Cumhurbaşkanı Erdoğan'dan ÖTV zammı açıklaması
Cumhurbaşkanı Recep Tayyip Erdoğan, akaryakıta yapılan Özel Tüketim Vergisi (ÖTV) zammına ilişkin, “ÖTV'nin maktu olmasından dolayı çok uzun zamandır enflasyon güncellemesi yapılmamıştı. Bu nedenle ÖTV'de böyle bir artışa gidildi. Özellikle 6 Şubat depremlerinin getirdiği yoğun mali yük, bu anlamda bütçenin ihtiyaçları kapsamında böyle bir düzenlemeye ihtiyaç duyduk. Tüm bunlara rağmen akaryakıt fiyatlarında Türkiye, Avrupa'nın en ucuz ülkelerinden biri” dedi. Erdoğan, emekli maaşları ile ilgili ise “Emekliler noktasında da yıl sonu itibarıyla yeniden bir değerlendirme yapmamız söz konusu” diye konuştu.
- Ege Postası
- 21.07.2023 - 16:02
Cumhurbaşkanı Erdoğan, Suudi Arabistan, Katar ve Birleşik Arap Emirlikleri’ni kapsayan Körfez ziyareti dönüşünde uçakta basın mensuplarının sorularını yanıtladı. Cumhurbaşkanlığı İletişim Başkanlığı’ndan bugün yapılan yazılı açıklamaya göre Erdoğan, NATO Zirvesi’ne katılmak üzere Litvanya’nın başkenti Vilnius’a ziyaret ve Körfez ülkelerine yaptığı ziyareti şöyle değerlendirdi:
“DÜŞMANI AZALTMAK, DOSTU ÇOĞALTMAK GAYRETİ İÇERİSİNDEYİZ”
“Eğer bu olmamış olsaydı bizim bazı ülkelerle hiç görüşme yapmamamız gerekirdi. Biz, bu görüşmeleri yaparken bir şeyi ispat ettik. O da neydi? Düşmanı azaltmak, dostu çoğaltmak gayreti içerisindeyiz. Eğer Türkiye, bir güç kazanıyorsa bu gücü bu politikalarıyla kazanıyor. Bundan sonraki süreçte de bu şekilde devam ederek bölgesel ve küresel güç olmanın adımlarını atmaya devam edeceğiz.

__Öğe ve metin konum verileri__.
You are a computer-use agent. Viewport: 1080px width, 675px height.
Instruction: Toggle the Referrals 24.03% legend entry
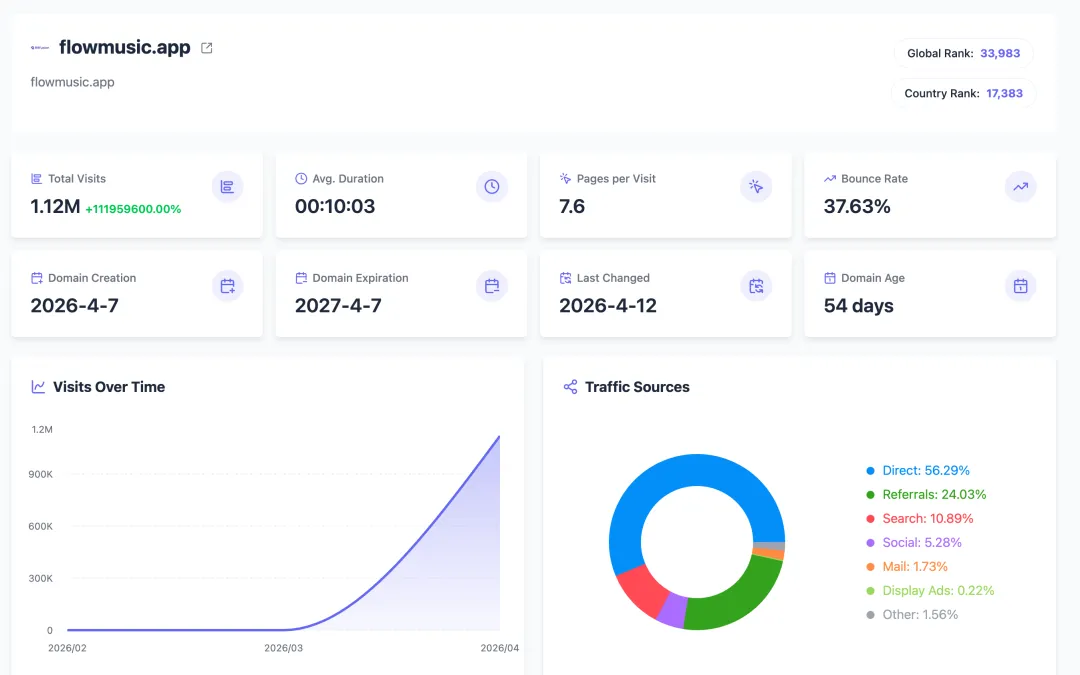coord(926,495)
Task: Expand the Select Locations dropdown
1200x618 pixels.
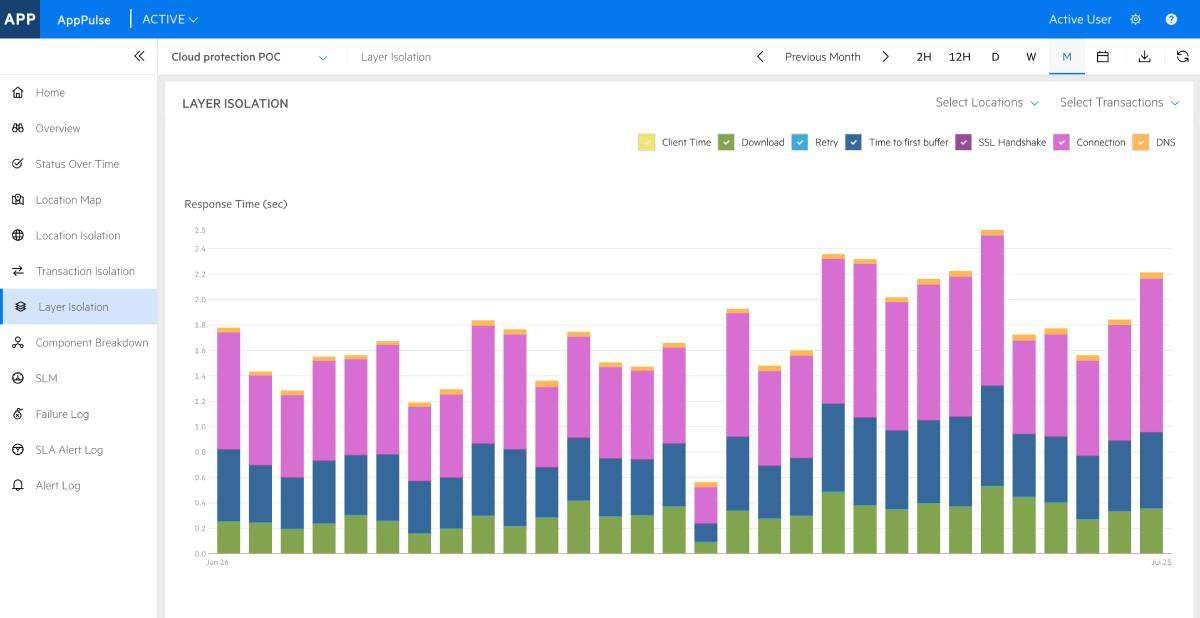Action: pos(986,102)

...

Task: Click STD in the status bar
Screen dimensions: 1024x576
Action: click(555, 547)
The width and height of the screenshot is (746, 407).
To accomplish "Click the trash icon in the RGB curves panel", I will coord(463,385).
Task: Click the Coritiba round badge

__Görevler__.
1) ÖTV haberinde geçen "Eğer Türkiye, bir güç kazanıyorsa bu gücü bu politikalarıyla kazanıyor." cümlesini İngilizceye çevirin.
2) ÖTV haberinin "- Ege Postası" ile başlayıp "atmaya devam edeceğiz." ile biten bölümünü hiçbir değişiklik yapmadan aktarın.
Liste bu çalışmada hiçbir rol oynamaz.

__Son yanıtlar__.
1) If Türkiye is gaining power, it is gaining this power through these policies.

2)
- Ege Postası
- 21.07.2023 - 16:02
Cumhurbaşkanı Erdoğan, Suudi Arabistan, Katar ve Birleşik Arap Emirlikleri’ni kapsayan Körfez ziyareti dönüşünde uçakta basın mensuplarının sorularını yanıtladı. Cumhurbaşkanlığı İletişim Başkanlığı’ndan bugün yapılan yazılı açıklamaya göre Erdoğan, NATO Zirvesi’ne katılmak üzere Litvanya’nın başkenti Vilnius’a ziyaret ve Körfez ülkelerine yaptığı ziyareti şöyle değerlendirdi:
“DÜŞMANI AZALTMAK, DOSTU ÇOĞALTMAK GAYRETİ İÇERİSİNDEYİZ”
“Eğer bu olmamış olsaydı bizim bazı ülkelerle hiç görüşme yapmamamız gerekirdi. Biz, bu görüşmeleri yaparken bir şeyi ispat ettik. O da neydi? Düşmanı azaltmak, dostu çoğaltmak gayreti içerisindeyiz. Eğer Türkiye, bir güç kazanıyorsa bu gücü bu politikalarıyla kazanıyor. Bundan sonraki süreçte de bu şekilde devam ederek bölgesel ve küresel güç olmanın adımlarını atmaya devam edeceğiz.